**Task to complete**
The response should be an exact transcription of the data below, free of images.
**********
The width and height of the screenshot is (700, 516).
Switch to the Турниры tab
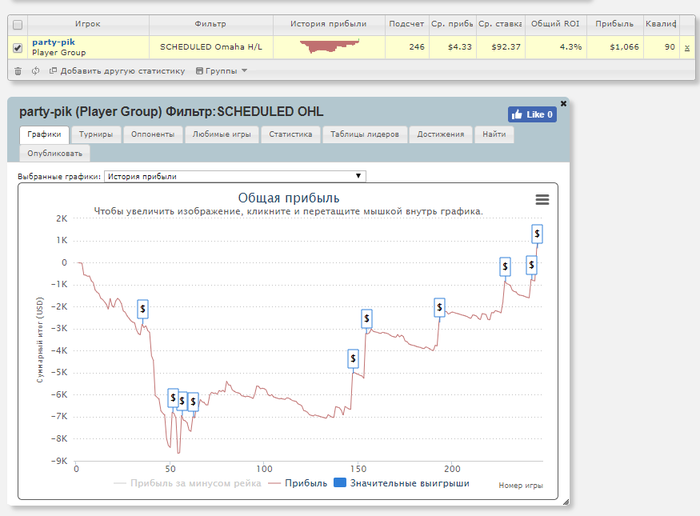point(96,134)
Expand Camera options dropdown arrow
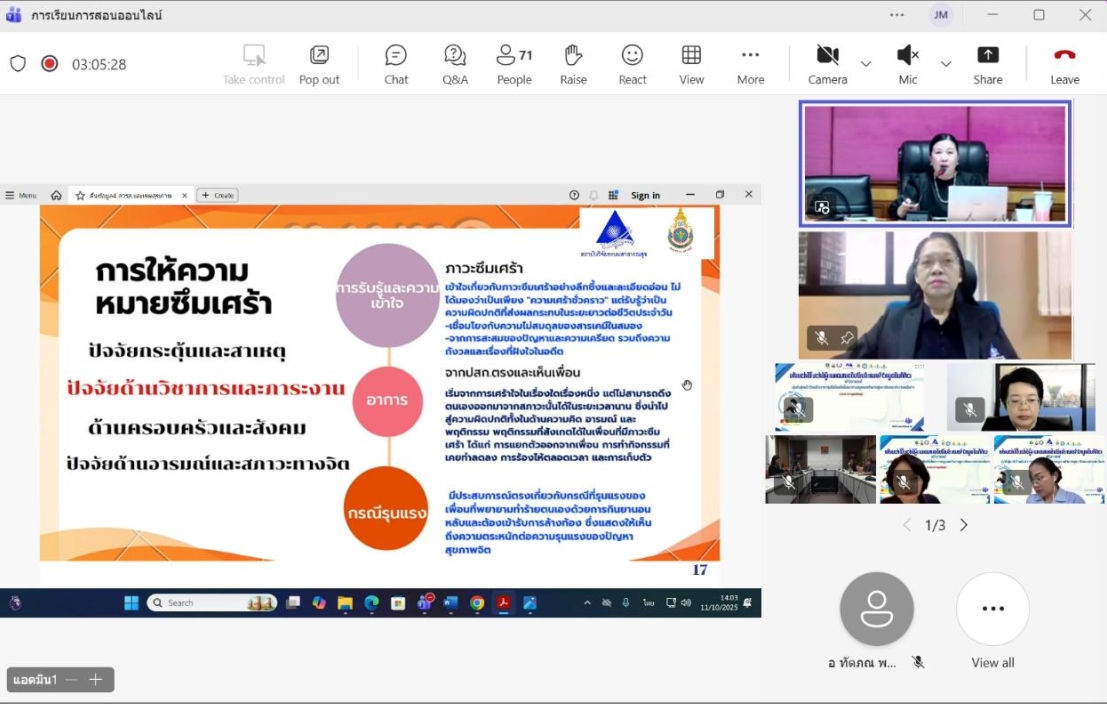The width and height of the screenshot is (1107, 704). 866,64
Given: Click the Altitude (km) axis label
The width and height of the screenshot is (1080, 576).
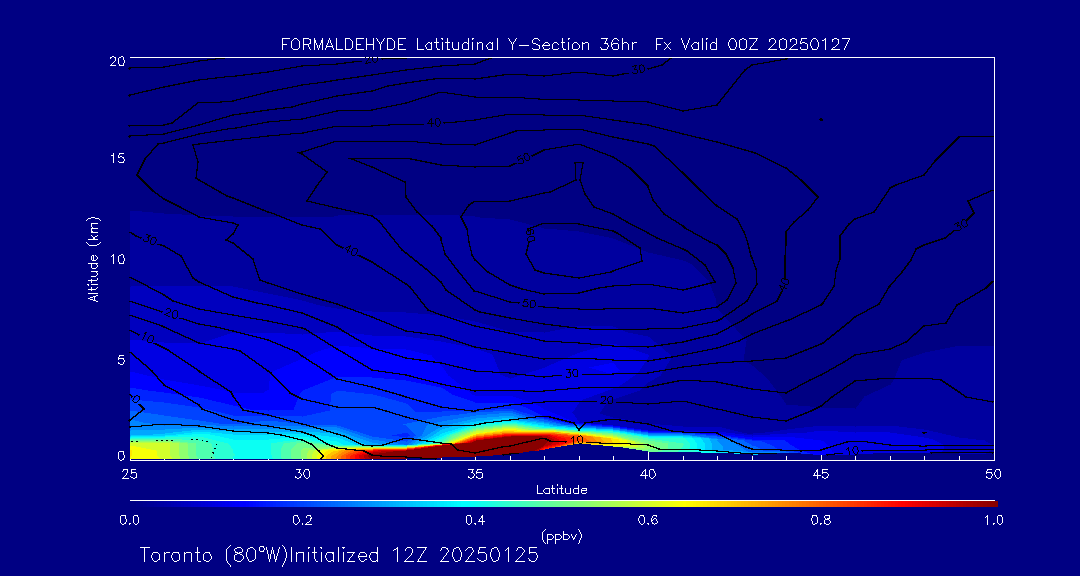Looking at the screenshot, I should pos(94,258).
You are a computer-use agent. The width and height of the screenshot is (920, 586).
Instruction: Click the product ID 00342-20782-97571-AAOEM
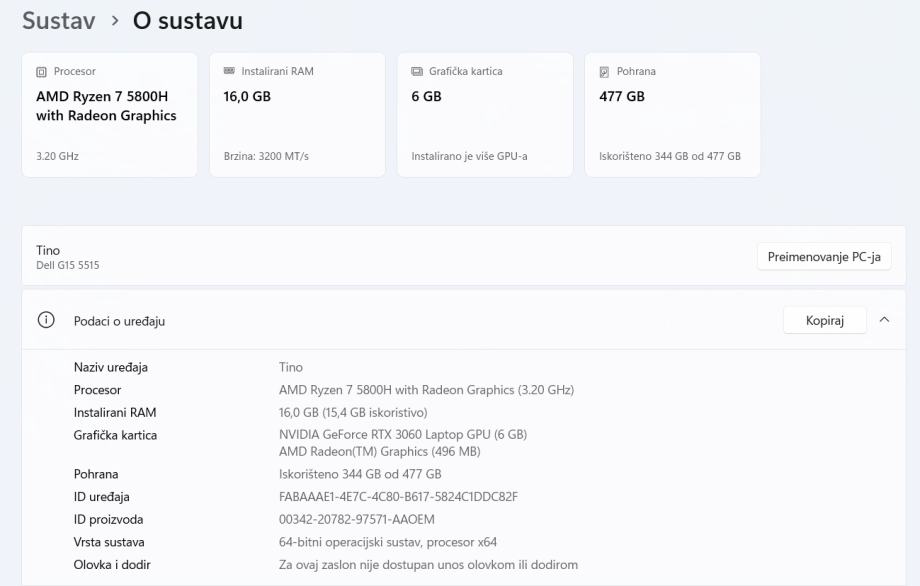click(x=357, y=520)
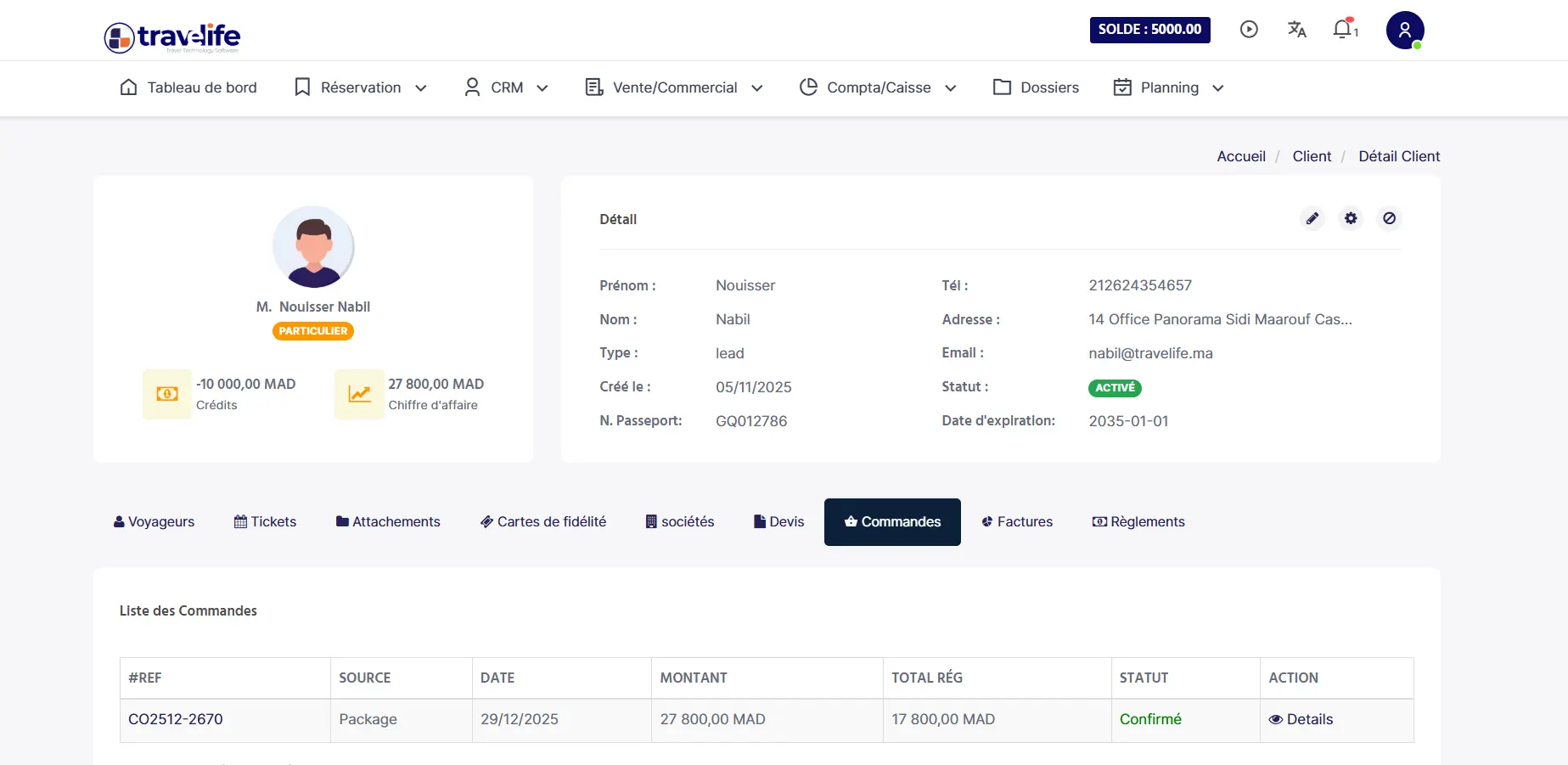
**********
**Expected answer**
The width and height of the screenshot is (700, 516).
Switch to the Турниры tab
point(96,134)
Expand Camera options dropdown arrow
The width and height of the screenshot is (1107, 704). 866,64
Given: Click the Altitude (km) axis label
The width and height of the screenshot is (1080, 576).
Looking at the screenshot, I should pos(94,258).
You are a computer-use agent. The width and height of the screenshot is (920, 586).
Instruction: Click the product ID 00342-20782-97571-AAOEM
click(x=357, y=520)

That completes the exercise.